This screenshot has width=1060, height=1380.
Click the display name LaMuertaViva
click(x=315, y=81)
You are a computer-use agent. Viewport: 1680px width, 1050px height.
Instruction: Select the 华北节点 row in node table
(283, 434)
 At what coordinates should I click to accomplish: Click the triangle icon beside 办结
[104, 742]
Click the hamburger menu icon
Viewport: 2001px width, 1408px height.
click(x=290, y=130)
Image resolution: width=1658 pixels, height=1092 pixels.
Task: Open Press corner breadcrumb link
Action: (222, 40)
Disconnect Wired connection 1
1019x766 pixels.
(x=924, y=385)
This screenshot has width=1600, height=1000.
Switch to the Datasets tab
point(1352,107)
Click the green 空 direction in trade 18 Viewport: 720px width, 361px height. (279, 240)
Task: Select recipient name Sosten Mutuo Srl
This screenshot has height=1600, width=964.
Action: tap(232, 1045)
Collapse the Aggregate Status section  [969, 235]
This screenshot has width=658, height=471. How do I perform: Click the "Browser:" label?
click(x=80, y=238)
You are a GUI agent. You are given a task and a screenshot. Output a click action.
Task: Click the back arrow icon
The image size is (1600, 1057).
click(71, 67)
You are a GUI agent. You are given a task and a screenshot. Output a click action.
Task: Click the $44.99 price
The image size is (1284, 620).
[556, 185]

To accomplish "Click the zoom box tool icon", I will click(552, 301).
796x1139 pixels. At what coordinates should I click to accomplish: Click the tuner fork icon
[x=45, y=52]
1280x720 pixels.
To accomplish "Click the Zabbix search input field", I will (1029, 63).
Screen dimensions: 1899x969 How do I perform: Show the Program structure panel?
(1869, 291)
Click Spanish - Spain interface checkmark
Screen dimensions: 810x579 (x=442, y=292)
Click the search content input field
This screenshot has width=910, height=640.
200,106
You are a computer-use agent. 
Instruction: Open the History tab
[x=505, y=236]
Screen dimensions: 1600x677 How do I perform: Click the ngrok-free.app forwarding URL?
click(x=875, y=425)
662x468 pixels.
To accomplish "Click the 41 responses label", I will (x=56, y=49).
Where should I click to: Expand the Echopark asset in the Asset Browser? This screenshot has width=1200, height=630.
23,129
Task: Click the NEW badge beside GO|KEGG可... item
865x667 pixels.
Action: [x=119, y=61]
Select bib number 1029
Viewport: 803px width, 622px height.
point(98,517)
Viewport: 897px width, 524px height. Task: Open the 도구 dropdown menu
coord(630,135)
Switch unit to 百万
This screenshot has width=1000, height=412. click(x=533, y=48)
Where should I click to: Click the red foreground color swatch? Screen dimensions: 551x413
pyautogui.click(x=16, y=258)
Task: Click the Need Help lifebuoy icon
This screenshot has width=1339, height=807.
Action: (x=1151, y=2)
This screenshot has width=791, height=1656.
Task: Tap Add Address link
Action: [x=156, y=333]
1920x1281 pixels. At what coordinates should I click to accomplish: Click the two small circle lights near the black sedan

++++++++++++++++++++

Reproduce all of the lines above verbatim, with no changes.

### Written response
This screenshot has width=1060, height=1380.
Click the display name LaMuertaViva
click(x=315, y=81)
You are a computer-use agent. Viewport: 1680px width, 1050px height.
Instruction: Select the 华北节点 row in node table
(283, 434)
 At what coordinates should I click to accomplish: Click the triangle icon beside 办结
[104, 742]
Click the hamburger menu icon
Viewport: 2001px width, 1408px height.
click(x=290, y=130)
Image resolution: width=1658 pixels, height=1092 pixels.
Task: Open Press corner breadcrumb link
Action: (222, 40)
Disconnect Wired connection 1
1019x766 pixels.
(x=924, y=385)
This screenshot has width=1600, height=1000.
Switch to the Datasets tab
point(1352,107)
Click the green 空 direction in trade 18 Viewport: 720px width, 361px height. (279, 240)
Task: Select recipient name Sosten Mutuo Srl
This screenshot has height=1600, width=964.
Action: tap(232, 1045)
Collapse the Aggregate Status section  [969, 235]
This screenshot has width=658, height=471. How do I perform: Click the "Browser:" label?
click(x=80, y=238)
You are a GUI agent. You are given a task and a screenshot. Output a click action.
Task: Click the back arrow icon
The image size is (1600, 1057).
click(71, 67)
You are a GUI agent. You are given a task and a screenshot. Output a click action.
Task: Click the $44.99 price
The image size is (1284, 620).
[556, 185]

To accomplish "Click the zoom box tool icon", I will click(552, 301).
796x1139 pixels. At what coordinates should I click to accomplish: Click the tuner fork icon
[x=45, y=52]
1280x720 pixels.
To accomplish "Click the Zabbix search input field", I will (1029, 63).
Screen dimensions: 1899x969 How do I perform: Show the Program structure panel?
(1869, 291)
Click Spanish - Spain interface checkmark
Screen dimensions: 810x579 (x=442, y=292)
Click the search content input field
This screenshot has width=910, height=640.
200,106
You are a computer-use agent. 
Instruction: Open the History tab
[x=505, y=236]
Screen dimensions: 1600x677 How do I perform: Click the ngrok-free.app forwarding URL?
click(x=875, y=425)
662x468 pixels.
To accomplish "Click the 41 responses label", I will (x=56, y=49).
Where should I click to: Expand the Echopark asset in the Asset Browser? This screenshot has width=1200, height=630.
23,129
Task: Click the NEW badge beside GO|KEGG可... item
865x667 pixels.
Action: [x=119, y=61]
Select bib number 1029
Viewport: 803px width, 622px height.
point(98,517)
Viewport: 897px width, 524px height. Task: Open the 도구 dropdown menu
coord(630,135)
Switch unit to 百万
This screenshot has width=1000, height=412. click(x=533, y=48)
Where should I click to: Click the red foreground color swatch? Screen dimensions: 551x413
pyautogui.click(x=16, y=258)
Task: Click the Need Help lifebuoy icon
This screenshot has width=1339, height=807.
Action: (x=1151, y=2)
This screenshot has width=791, height=1656.
Task: Tap Add Address link
Action: [x=156, y=333]
1920x1281 pixels. At what coordinates should I click to accomplish: Click the two small circle lights near the black sedan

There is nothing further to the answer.